Marx, du travestissement stalinien à l'échec : vers un nouvel essor ?

Selon l'auteur de ce livre, le stalinisme n'était pas une forme du
communisme. Il constituait, au contraire, un travestissement des
thèses de Marx, en rupture avec la politique antérieure du jeune État
communiste.
Il n'était pas seulement totalitaire et liberticide. Il pérennisait les
«stigmates de la société capitaliste». Il était composé d'une stratégie
et d'une idéologie spécifiques. Leur application a mené l'URSS à l'échec
et la ruine, mais aussi les partis communistes, dont le parti communiste
français, malgré les innovations de ses dirigeants.
Or, l'analyse politique du stalinisme n'a pas été effectuée. Elle est
pourtant nécessaire à la renaissance de ces partis à la hauteur des
enjeux, ne serait-ce que pour contribuer à la mise à jour des raisons
de leur échec. Car après soixante-dix années de luttes sociales qui ont
«changé la vie», ils sont largement reniés par les masses prolétariennes,
au moment où la mondialisation de l'économie libérale et la régression
sociale récurrente exigeraient le développement de leur influence.
Inévitablement, subsistent les traces de leurs erreurs fatales.

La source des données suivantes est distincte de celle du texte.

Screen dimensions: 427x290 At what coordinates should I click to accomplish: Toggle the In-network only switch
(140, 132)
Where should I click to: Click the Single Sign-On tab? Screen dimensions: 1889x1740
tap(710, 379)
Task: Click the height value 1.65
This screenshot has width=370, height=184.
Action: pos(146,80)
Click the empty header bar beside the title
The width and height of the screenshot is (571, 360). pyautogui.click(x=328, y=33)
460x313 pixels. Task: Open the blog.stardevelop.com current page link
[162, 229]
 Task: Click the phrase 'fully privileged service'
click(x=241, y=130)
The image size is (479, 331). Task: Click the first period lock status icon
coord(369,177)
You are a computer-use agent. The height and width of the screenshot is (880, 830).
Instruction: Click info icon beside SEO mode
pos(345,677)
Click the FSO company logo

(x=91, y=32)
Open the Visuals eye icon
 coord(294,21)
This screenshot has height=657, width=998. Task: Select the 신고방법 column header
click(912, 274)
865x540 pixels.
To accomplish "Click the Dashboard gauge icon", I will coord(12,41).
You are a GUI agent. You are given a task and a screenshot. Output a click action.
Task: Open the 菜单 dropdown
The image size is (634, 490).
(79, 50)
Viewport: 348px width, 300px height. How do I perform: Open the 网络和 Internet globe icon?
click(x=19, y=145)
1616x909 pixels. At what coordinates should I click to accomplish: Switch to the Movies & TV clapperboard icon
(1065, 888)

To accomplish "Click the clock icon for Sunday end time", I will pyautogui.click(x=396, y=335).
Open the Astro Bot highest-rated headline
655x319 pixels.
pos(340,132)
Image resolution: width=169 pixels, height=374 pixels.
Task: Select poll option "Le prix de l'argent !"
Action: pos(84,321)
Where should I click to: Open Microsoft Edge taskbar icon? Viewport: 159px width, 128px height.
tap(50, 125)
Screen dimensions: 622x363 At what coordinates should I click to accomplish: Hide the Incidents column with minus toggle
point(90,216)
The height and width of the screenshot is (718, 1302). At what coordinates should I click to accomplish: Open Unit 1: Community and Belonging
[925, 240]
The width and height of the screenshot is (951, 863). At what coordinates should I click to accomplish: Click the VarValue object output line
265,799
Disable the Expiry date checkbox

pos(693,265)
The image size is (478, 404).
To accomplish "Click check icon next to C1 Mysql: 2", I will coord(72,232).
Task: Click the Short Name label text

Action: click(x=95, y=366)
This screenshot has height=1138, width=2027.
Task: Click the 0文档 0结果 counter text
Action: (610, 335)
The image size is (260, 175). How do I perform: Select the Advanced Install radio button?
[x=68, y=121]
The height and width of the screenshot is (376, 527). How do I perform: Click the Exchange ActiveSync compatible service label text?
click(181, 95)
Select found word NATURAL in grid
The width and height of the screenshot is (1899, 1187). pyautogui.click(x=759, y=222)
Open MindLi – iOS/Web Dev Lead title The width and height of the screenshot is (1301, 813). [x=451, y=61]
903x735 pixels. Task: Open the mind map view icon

Par exemple, en quoi la politique d'union gouvernementale avec le
parti socialiste, telle qu'elle a été pratiquée en France dans ces années,
était-elle ou non stalinienne ? Pourquoi les situations exceptionnelles
de 1936, 1944, 1968 n'ont pas engendré de changement politique
au-delà des conquêtes sociales ?
Ce livre constitue le troisième élément du triptyque que forment avec
lui Marx vérifié par l'expérience et De l'indignation à la révolution édités
les années précédentes par L'Harmattan.